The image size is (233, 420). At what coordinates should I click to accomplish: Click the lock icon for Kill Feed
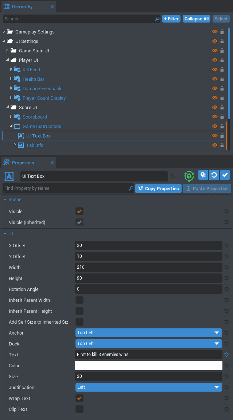pyautogui.click(x=222, y=70)
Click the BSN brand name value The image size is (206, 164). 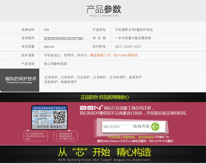pyautogui.click(x=46, y=30)
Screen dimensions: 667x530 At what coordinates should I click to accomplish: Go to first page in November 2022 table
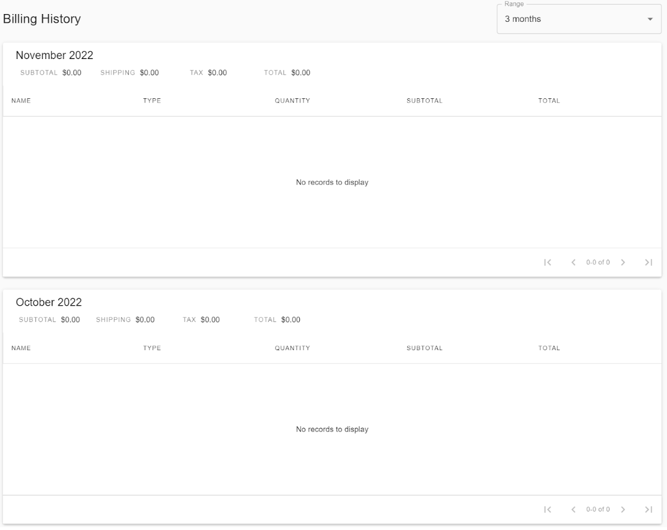[548, 262]
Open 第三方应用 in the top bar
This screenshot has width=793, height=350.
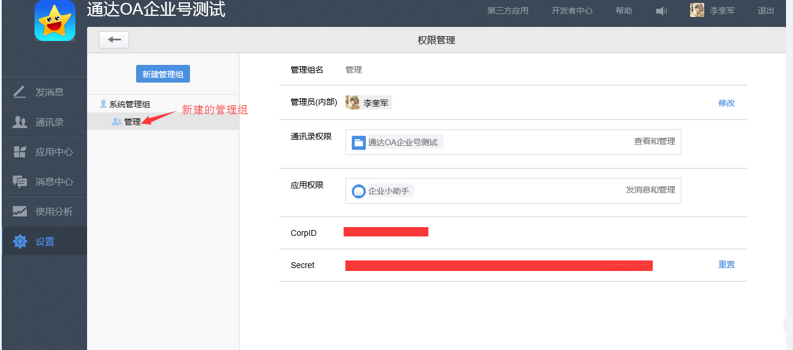(507, 11)
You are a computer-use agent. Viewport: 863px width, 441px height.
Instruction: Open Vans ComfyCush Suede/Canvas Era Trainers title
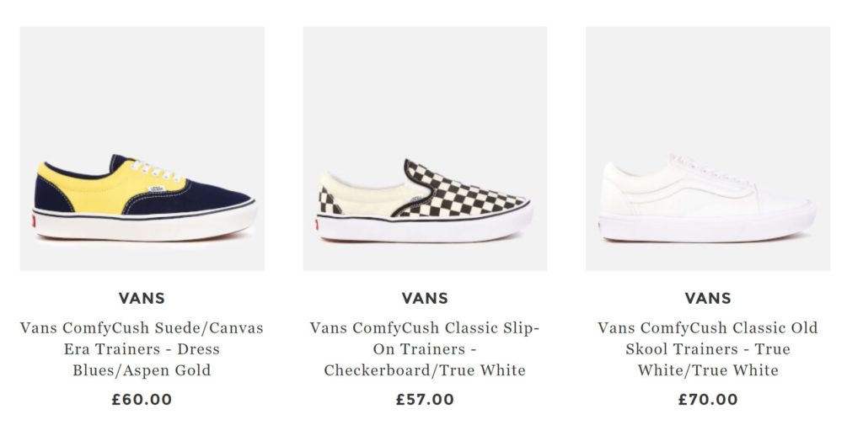142,348
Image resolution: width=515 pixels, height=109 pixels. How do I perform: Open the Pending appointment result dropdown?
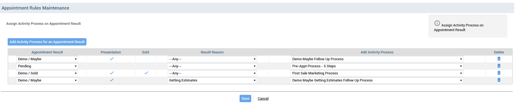[x=47, y=66]
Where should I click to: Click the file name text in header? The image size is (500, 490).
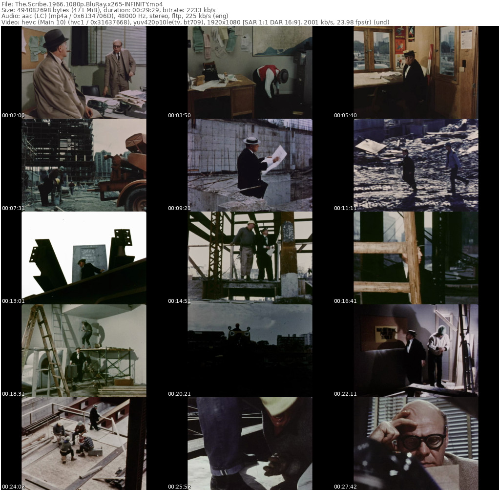(82, 4)
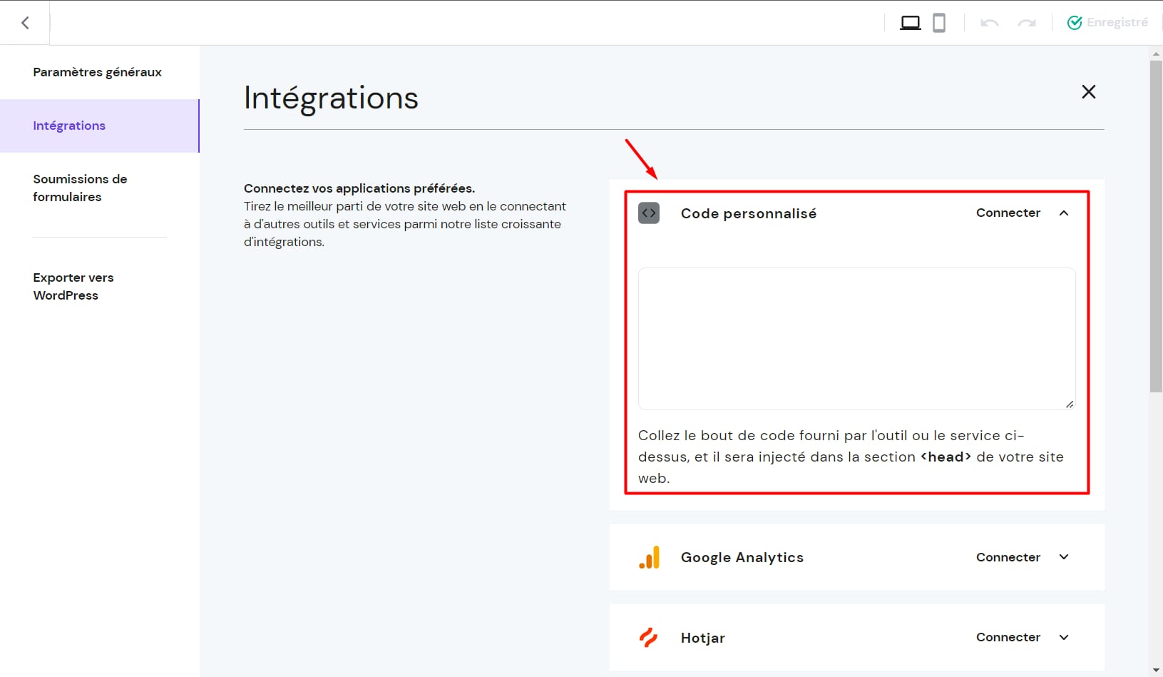
Task: Click the undo arrow icon
Action: pos(989,23)
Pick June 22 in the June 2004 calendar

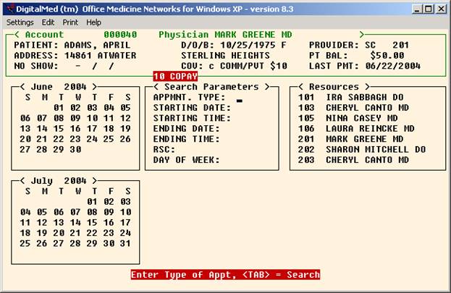coord(59,139)

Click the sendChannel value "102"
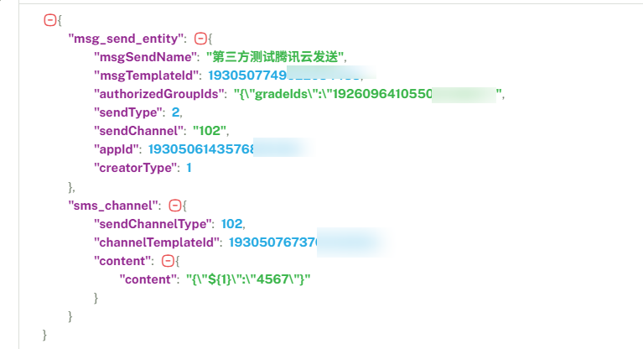[x=210, y=131]
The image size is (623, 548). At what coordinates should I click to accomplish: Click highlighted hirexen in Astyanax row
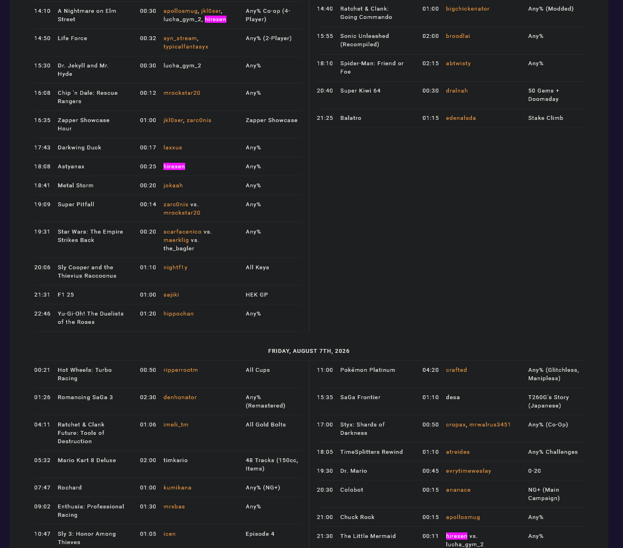tap(174, 167)
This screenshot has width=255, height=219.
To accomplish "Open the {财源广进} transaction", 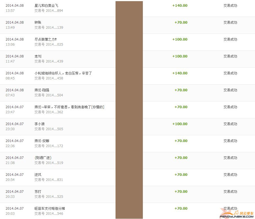I will click(43, 158).
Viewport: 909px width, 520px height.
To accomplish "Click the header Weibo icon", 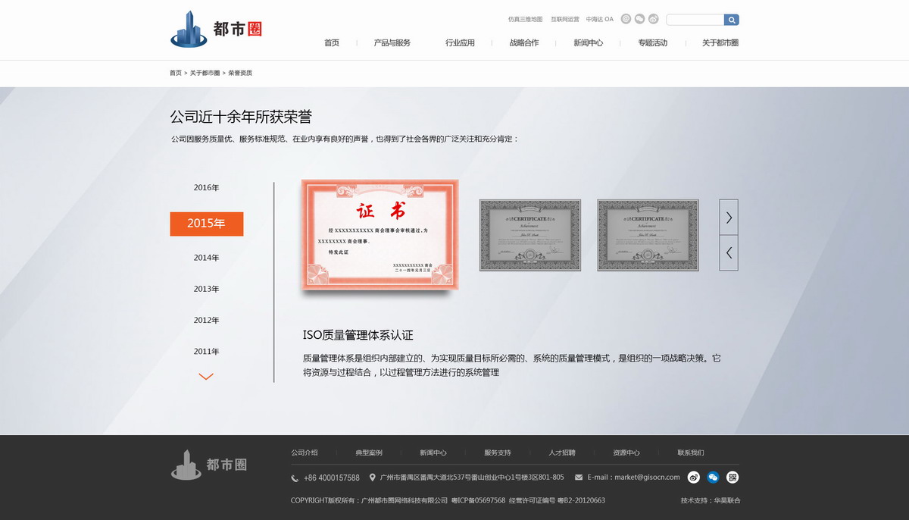I will [653, 19].
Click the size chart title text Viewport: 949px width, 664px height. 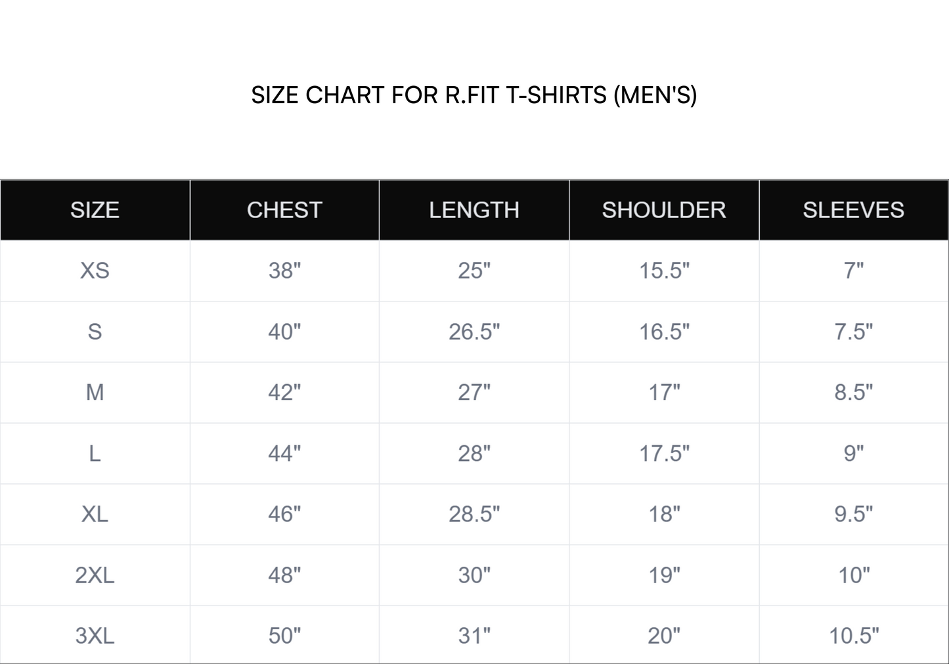(x=474, y=95)
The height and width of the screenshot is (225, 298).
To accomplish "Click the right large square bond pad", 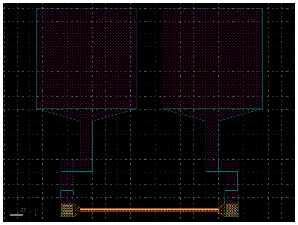I will (212, 58).
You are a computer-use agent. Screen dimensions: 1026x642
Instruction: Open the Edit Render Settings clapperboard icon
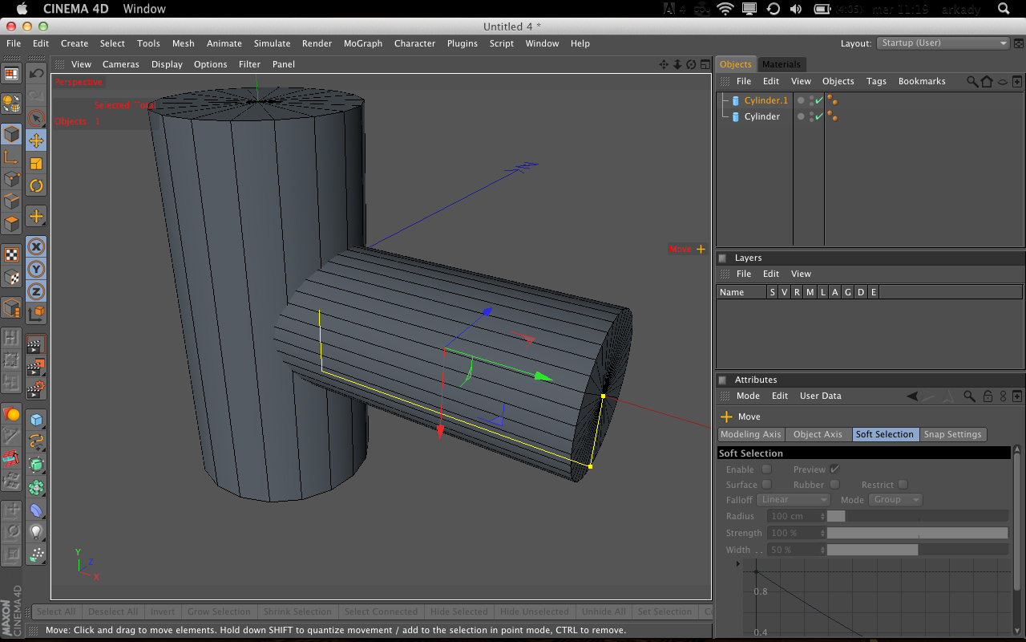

....

INSTRUCTIONS FOR THE TASK | Copy the lines that hold the word "agent". Take them from the records above.

OUTPUT |
You are a computer-use agent. Viewport: 863px width, 441px height.
You are a computer-use agent. Screen dimensions: 1026x642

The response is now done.